In other words, Gorsuch argued that the Courts should not be used to correct wrongs because the Constitution supposedly already gives the people ways to get justice. You know, such as legislation, which would just so happen to have to be passed by the very lawmakers who are gerrymandering to rig the system in their favor. In short, lawmakers will not help the voting public because they have no interest in fair elections that could end their careers.
“Well, I don’t think there’s anything unusual about using the First Amendment and the Fourteenth Amendment to regulate the abusive management of state elections by state government,” Smith shot back. “That’s what the Court has been doing.”

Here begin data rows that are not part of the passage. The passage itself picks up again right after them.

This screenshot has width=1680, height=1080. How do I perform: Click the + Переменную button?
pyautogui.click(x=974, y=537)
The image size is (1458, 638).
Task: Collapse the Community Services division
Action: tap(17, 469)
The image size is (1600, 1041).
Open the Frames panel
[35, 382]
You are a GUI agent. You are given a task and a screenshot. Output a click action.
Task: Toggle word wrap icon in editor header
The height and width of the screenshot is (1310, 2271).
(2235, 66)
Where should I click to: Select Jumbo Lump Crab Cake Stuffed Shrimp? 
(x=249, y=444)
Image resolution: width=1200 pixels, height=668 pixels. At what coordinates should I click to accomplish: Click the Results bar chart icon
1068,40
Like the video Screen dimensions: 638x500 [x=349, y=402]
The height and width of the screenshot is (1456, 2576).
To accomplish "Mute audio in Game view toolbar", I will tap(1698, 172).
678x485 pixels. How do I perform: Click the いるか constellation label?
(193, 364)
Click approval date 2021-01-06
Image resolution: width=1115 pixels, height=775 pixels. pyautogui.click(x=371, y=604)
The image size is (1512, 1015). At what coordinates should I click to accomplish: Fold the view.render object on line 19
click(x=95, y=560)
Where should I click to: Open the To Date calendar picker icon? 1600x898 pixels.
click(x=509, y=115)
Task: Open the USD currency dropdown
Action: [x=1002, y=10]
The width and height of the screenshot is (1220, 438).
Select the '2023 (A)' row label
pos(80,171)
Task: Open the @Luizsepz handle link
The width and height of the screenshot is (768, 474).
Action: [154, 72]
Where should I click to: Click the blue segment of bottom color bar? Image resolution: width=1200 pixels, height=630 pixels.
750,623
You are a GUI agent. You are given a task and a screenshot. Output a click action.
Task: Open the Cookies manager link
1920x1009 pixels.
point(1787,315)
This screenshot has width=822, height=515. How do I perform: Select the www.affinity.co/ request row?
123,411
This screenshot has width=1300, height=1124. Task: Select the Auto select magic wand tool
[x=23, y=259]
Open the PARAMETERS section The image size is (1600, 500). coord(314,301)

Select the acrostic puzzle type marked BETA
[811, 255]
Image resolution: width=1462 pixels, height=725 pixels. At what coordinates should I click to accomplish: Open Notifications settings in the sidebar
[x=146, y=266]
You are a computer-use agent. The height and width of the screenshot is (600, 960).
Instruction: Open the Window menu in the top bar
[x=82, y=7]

Indeed, and Ruth Bader Ginsburg nailed Gorsuch on this very point by asking a simple question that shined a light on Supreme Court precedent in this matter.
“Where did one-person/one-vote come from?” Ginsburg asked Smith.
As it turns out, one-person/one vote was “read into U.S. Constitutional law by Chief Justice Earl Warren via the case of Reynolds v. Sims.”
So there is a clear precedent of the courts stepping in to protect voters when lawmakers have no interest in doing so.
Neil Gorsuch sure does have egg on his face after this Supreme Court session. He just got owned, and by extension, so did Trump.